L’attenzione dell’attuale dirigenza verso l’innovazione e le nuove tecnologie costituisce ormai una costante in tutte le dichiarazione e i documenti pubblici, e riecheggia sempre nei discorsi con cui Xi Jinping richiama il “ringiovanimento” della Nazione.
Anche il Next Generation AI Development Plan1, pubblicato lo stesso anno dal congresso nazionale del partito, procede in questa direzione, delineando una strategia sinergica tra civili e militari, per consentire alla Cina di diventare, entro il 2030, leader mondiale delle nuove tecnologie.
Obiettivo, questo, strettamente collegato all’altro, parimenti fondamentale nel disegno dell’attuale timoniere, di acquisire, entro il 2025, la piena modernizzazione dello strumento militare, e, entro il 2050, disporre di forze armate in grado di eguagliare, per capacità, gli Stati Uniti.
La nuova Cina che Xi Jinping ha in mente è una società nuova, "AI driven”, in cui le “disruptive tecnologies” permeino tutti gli aspetti delle vita sociale, e ne orientino le capacità di tutela dei propri interessi nazionali.
Washington, in tutto questo tempo, non è rimasta ferma. Gli Stati Uniti mantengono ancora la leadership in molti dei settori del 4.0, cui, solo per fare un esempio, il Pentagono ha assegnato, per il 2021, la cifra importante di 840 milioni di dollari2.
Ma la velocità con cui la Cina sta coprendo il gap che la separa dagli americani è in costante crescita, avvantaggiata dalla capacità e dalla forza del comitato centrale di influenzare la ricerca e sviluppo del settore privato. Non a caso, un osservatore attento come Eric Schmidt, ex CEO di Google, ha recentemente quantificato in non più di “uno o due anni” l’attuale ritardo tecnologico che separa Cina dagli USA.

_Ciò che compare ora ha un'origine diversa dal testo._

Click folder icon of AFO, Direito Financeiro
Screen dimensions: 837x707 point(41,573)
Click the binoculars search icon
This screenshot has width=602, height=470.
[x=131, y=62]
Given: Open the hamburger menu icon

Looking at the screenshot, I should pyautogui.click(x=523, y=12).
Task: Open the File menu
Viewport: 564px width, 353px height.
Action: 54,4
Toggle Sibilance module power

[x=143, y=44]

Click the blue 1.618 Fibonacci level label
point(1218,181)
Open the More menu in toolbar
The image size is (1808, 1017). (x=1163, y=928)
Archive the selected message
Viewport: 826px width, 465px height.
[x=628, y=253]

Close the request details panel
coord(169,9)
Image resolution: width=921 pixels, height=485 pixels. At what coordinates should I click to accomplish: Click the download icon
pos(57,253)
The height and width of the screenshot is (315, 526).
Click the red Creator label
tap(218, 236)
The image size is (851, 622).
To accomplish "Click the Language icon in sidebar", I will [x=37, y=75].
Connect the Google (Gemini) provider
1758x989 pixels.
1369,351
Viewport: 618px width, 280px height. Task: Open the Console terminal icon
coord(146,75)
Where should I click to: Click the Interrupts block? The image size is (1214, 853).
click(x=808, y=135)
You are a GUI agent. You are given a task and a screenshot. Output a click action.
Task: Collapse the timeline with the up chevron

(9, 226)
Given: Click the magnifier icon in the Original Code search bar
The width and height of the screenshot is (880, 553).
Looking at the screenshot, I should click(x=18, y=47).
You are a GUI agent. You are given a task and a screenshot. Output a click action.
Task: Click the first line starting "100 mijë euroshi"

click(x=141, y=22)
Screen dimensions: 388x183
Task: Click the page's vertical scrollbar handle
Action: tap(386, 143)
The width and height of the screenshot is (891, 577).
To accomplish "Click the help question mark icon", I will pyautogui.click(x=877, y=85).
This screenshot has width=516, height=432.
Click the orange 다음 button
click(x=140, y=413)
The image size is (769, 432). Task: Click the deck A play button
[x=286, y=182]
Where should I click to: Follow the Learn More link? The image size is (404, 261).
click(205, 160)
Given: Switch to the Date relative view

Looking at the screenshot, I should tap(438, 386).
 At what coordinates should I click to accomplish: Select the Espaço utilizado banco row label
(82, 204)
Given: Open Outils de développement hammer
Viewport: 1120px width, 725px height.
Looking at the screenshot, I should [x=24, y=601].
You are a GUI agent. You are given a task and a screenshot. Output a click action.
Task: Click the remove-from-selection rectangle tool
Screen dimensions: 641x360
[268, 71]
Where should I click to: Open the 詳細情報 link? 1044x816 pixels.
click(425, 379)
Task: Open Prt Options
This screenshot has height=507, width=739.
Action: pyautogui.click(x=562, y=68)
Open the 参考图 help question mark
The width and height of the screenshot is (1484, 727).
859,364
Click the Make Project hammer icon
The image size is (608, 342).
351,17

Con il risultato che, nell’impiego della AI in campo militare, si è nel tempo consolidata una vera e propria “visione cinese”. La quale preconizza l’imminente transizione dall’ambiente operativo attuale, completamente informatizzato3 ("informationized"), ad uno nuovo, intelligente ("intelligentized"), in cui a fare la differenza saranno algoritmi, machine learning, cloud computing, big data e velocità di calcolo. Oltre ai sistemi a pilotaggio remoto. E nel quale la sinergia uomo - macchina autonoma - sistema sarà sempre più stretta e decisiva.
Non che nel dibattito ancora in corso in seno alla comunità scientifica cinese non vi siano punti di vista plurali: mai confondere la capacità dell’autorità centrale di imporre la sua volontà a un miliardo e quattrocento milioni di persone, con le discussioni, ampie, orizzontali e laiche, in seno alla comunità scientifica nazionale.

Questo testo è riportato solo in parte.